Venimos de ninguna parte, de aquella que ignoramos o sabemos cierta en la confusión. Y nos instalamos incómodamente en un viaje de paisajes borrosos, los mismos que hacen cuadro con aquel “quién sabe dónde estemos”. Pero volvemos a la noche, al ámbito de la palabra y el sueño. Con Gerbasi redundamos y nos apeamos de la bestia mañosa. Venimos de tantas noches porque sabemos de muchas muertes. Las que nos sobran, las que a diario nos anuncian en las calles y callejones del miedo.

 

2

Cuando la muerte existe,
ya no existimos;
cuando existimos
la muerte no existe.

Epicuro.

Descreemos del sitio donde hemos caído. Para mirarnos de otra muerte, nos mordemos la carne. Regresamos mudos a la sombra del padre, a la mirada frágil de una mujer que destinó la vida a confirmar su conciencia épica.

Un ensayo peregrino del lugar donde brillan los huesos que dejaremos regados en el camino. Pulidos por los elementos, por la muerte que no existe, sin vernos el esqueleto. La muerte nos anda por la piel y nos olvida. Existimos en la tensión de la distancia: nos dejamos ir abrigados por ecos y susurros.

El árbol de la existencia cumple el ciclo del viento. Una lectura raigal: tenemos tierra en los ojos, el corazón es sólo una bomba que no siente. Sólo el lugar donde estuvimos por vez primera se atasca en la memoria, de allí el fuego impenitente de tornar el poema una revelación, un espejismo. Una mentira. Un país que no existe, como la muerte.

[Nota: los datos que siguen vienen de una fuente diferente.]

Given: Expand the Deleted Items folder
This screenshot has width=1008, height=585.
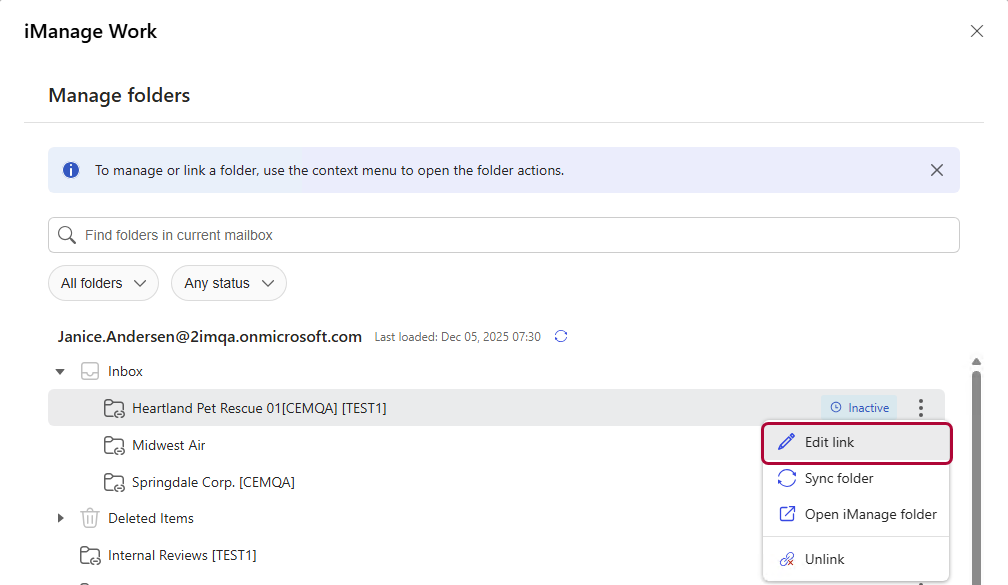Looking at the screenshot, I should pos(60,518).
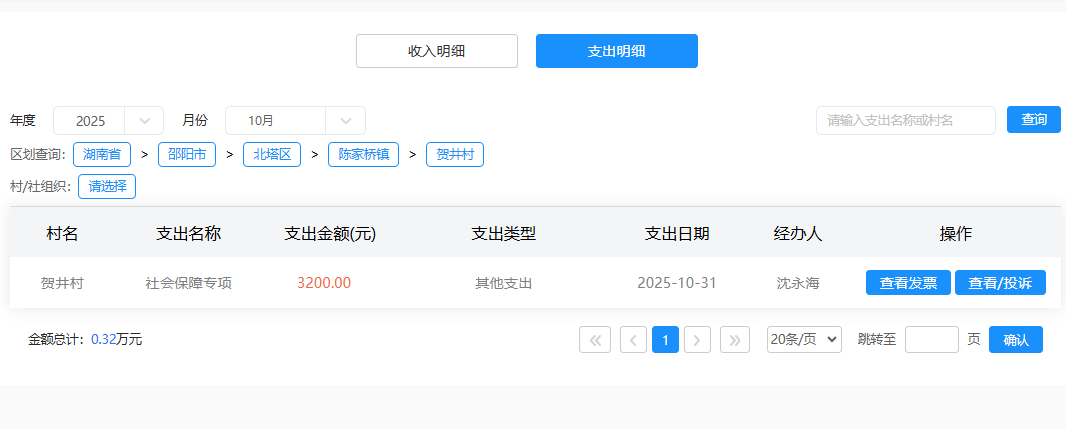
Task: Open the 20条/页 page size selector
Action: 804,340
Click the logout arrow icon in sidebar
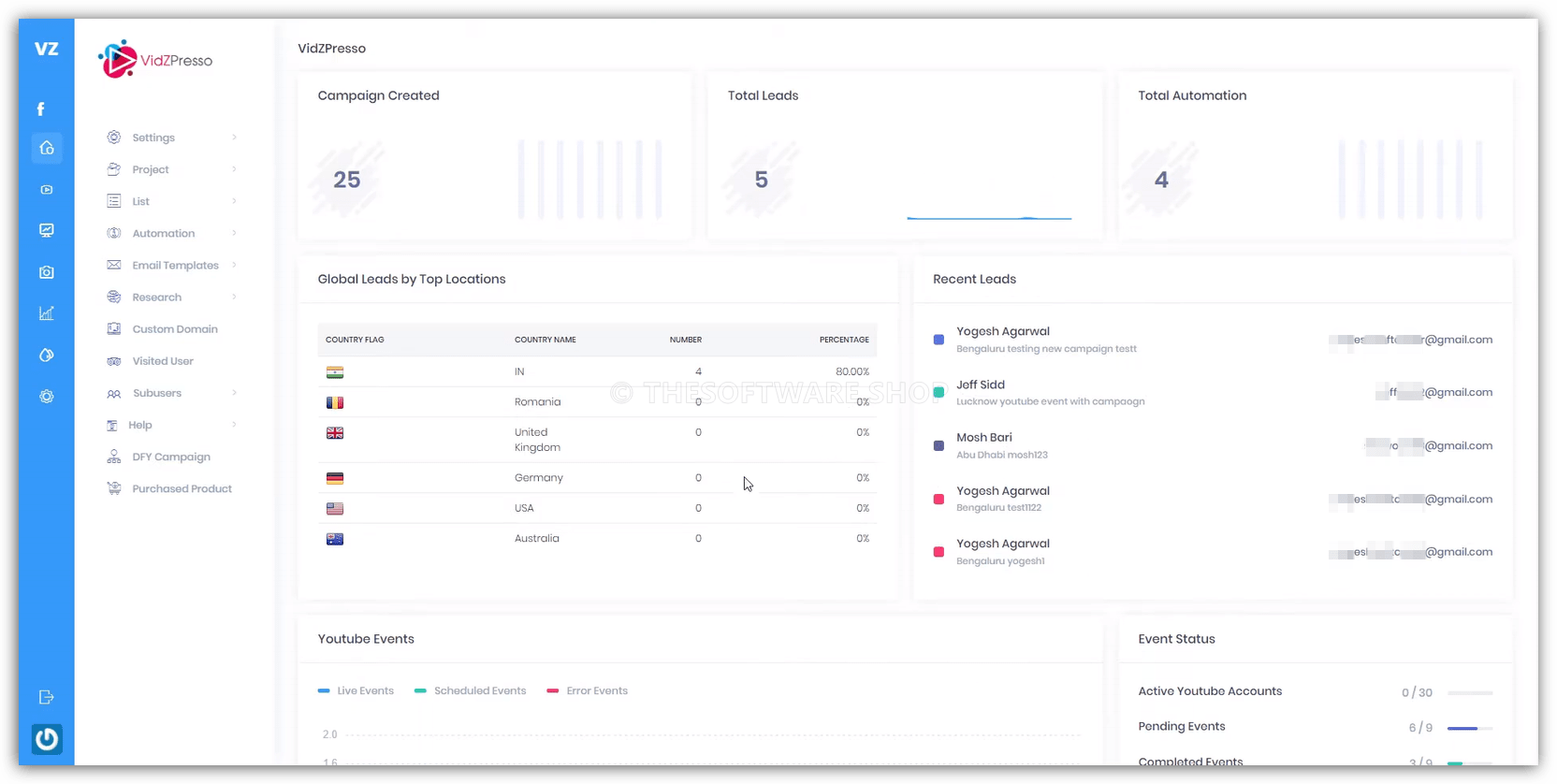1557x784 pixels. (x=47, y=697)
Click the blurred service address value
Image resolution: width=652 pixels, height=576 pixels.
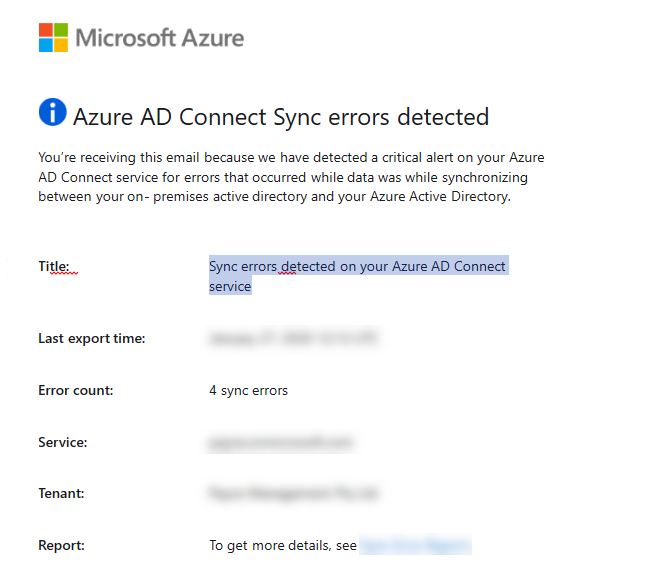click(282, 442)
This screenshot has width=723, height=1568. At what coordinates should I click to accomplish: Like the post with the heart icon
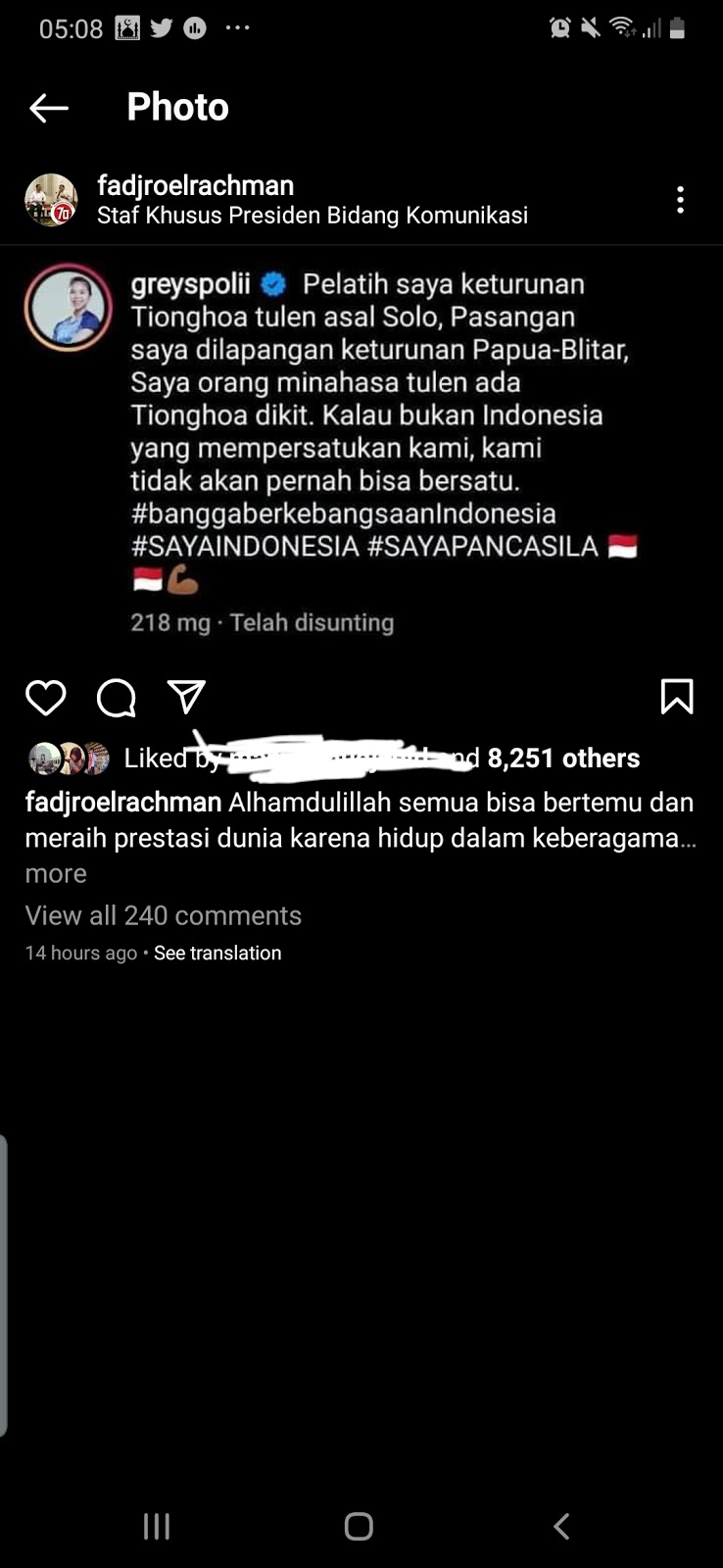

Sánchez Peláez lo hace mujer a través del aire, el agua y el olvido. Elena también vio la guerra en su propio terruño, y no tuvo corazón para extraérselo frente a la pila de cadáveres quemados. Hay dos mujeres: Elena y sus elementos y la Helena, la subastada, la rescatada, la griega.

Se imagina la muerte, la existimos en creer que ésta es. Merecemos, entonces, la agonía, para dejar constancia de que vamos al mismo lugar, al origen. Al morir nacemos desde la podredumbre.

 

3

¿Qué ojos no han mirado el sitio donde sólo es posible revelarnos como restos de barro, madera, vega sigilosa donde el animal acuático entorpece nuestro tránsito por la única confesión que no hacemos? Otro ha muerto en nuestro lugar, lo calumniamos en la caja del viaje, y nos miramos en los párpados cerrados de quien lleva carta de presentación a lo desconocido. La alteridad carga el recado: nos vamos al lugar dejado por el que silenciosamente “decidió” percibir primero el imaginario invisible.

¿Qué polvo nos percibe, el quevediano? De muerte enamorada estamos hechos. El lugar nos selecciona, nos revela sus adentros, donde sólo cabemos en silencio, atados a un bocado de tierra, a una bocanada de muerte, que es decir el silencio mordido por la mueca final. El lugar sigue allí, con los huesos de lo que callamos.